TUILYIES
To stand at Tuilyies is to feel the rip-current of time. Here, in a green wedge of land beside the A985, the present rushes past as a torrent of steel and rubber. Lorries shudder by, their slipstream a sudden gust of wind, their sound a low roar that never quite fades. And in the middle of it all, four stones stand sentinel. They are a quiet refusal in a loud world, a lithic interruption to the asphalt's flow. I have come to see them not with my eyes alone, but through a lens that peels back the visible, a camera converted to the strange gloaming of the infrared spectrum.
Up close, the stones are a world. Their surfaces are maps of lichen, cartographies of slow time written in shades of ochre and grey. They are rough-hewn, shouldered out of the earth by hands whose purposes we can only guess at. A cist, a grave, a box of stone for the honoured dead, lies between them, its capstone long vanished. To touch the dolerite is to feel a coldness that is not of this day's weather, but of the deep time locked within the rock. You place a palm on the stone and you feel the immense, silent weight of the four and a half millennia they have kept their watch, while the road beside them shouts its brief, urgent story.
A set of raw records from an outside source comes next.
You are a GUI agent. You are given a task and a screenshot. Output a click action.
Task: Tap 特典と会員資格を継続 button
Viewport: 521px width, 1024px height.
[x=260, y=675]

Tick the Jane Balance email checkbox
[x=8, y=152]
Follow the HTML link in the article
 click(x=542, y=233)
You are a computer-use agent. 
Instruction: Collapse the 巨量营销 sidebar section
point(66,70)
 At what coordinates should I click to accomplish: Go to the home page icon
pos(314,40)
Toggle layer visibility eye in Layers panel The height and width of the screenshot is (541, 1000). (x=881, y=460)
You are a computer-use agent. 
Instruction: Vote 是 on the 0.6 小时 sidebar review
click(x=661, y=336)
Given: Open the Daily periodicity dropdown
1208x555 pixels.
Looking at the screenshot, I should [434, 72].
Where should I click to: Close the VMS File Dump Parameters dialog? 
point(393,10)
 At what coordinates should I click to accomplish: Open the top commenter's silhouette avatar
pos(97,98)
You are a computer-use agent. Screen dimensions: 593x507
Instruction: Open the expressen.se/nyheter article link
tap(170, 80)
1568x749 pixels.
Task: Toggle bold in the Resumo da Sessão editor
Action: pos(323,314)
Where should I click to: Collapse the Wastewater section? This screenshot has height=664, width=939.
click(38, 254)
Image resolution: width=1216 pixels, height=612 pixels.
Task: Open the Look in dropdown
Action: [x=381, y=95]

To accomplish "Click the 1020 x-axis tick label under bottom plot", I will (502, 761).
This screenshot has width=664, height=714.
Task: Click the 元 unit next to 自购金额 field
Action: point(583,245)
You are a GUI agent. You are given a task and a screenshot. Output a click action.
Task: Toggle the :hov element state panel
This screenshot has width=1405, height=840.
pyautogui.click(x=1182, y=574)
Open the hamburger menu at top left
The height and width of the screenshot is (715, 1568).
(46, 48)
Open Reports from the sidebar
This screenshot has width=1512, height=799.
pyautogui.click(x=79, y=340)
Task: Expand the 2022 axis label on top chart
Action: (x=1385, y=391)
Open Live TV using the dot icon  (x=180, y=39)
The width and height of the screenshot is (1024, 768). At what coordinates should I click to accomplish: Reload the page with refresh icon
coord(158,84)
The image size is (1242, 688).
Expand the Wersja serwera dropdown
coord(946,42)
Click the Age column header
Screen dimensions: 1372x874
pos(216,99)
I raise the camera. Through its dark-glass eye, the world shifts. The familiar green of the grass bleaches to a spectral white, each blade radiating a light our senses cannot register. The sky, a mild blue to the naked eye, deepens in the viewfinder to a dramatic, near-black canopy. The stones themselves change, their textures heightened, their inner coolness rendered as a dark, dense presence against the ghostly luminescence of the living world around them. The camera sees heat and its absence; it translates the unseen energies of the place into a new visual language. It is a kind of haunting, a way of photographing the ghost in the machine of the world.
The traffic continues its frantic pilgrimage to Dunfermline or Kincardine. In the long exposures needed for this kind of light-gathering, the cars and trucks dissolve into streaks, into faint blurs of motion that pass through the solid forms of the stones without leaving a mark. They are phantoms, and the stones are the reality. The sound is a constant abrasion, yet the feeling here is one of profound stillness. The stones hold their ground, their silence older and deeper than any noise the combustion engine can conjure. They are anchors dropped into the bedrock of history, holding this small patch of land fast against the raging river of the now.
Leaving, you carry the dissonance with you: the ancient quiet and the modern clamour. The photograph I take away is not a true record, but an interpretation, a glimpse of a reality that runs parallel to our own. It shows a world of strange light and deep shadow, which feels right for this place. The Tuilyies stones do not give up their secrets easily. They ask us to stop, to listen beneath the noise, and to see in more ways than one. They are a question asked of the landscape, a question that still hangs in the air, long after the hands that raised them have turned to dust.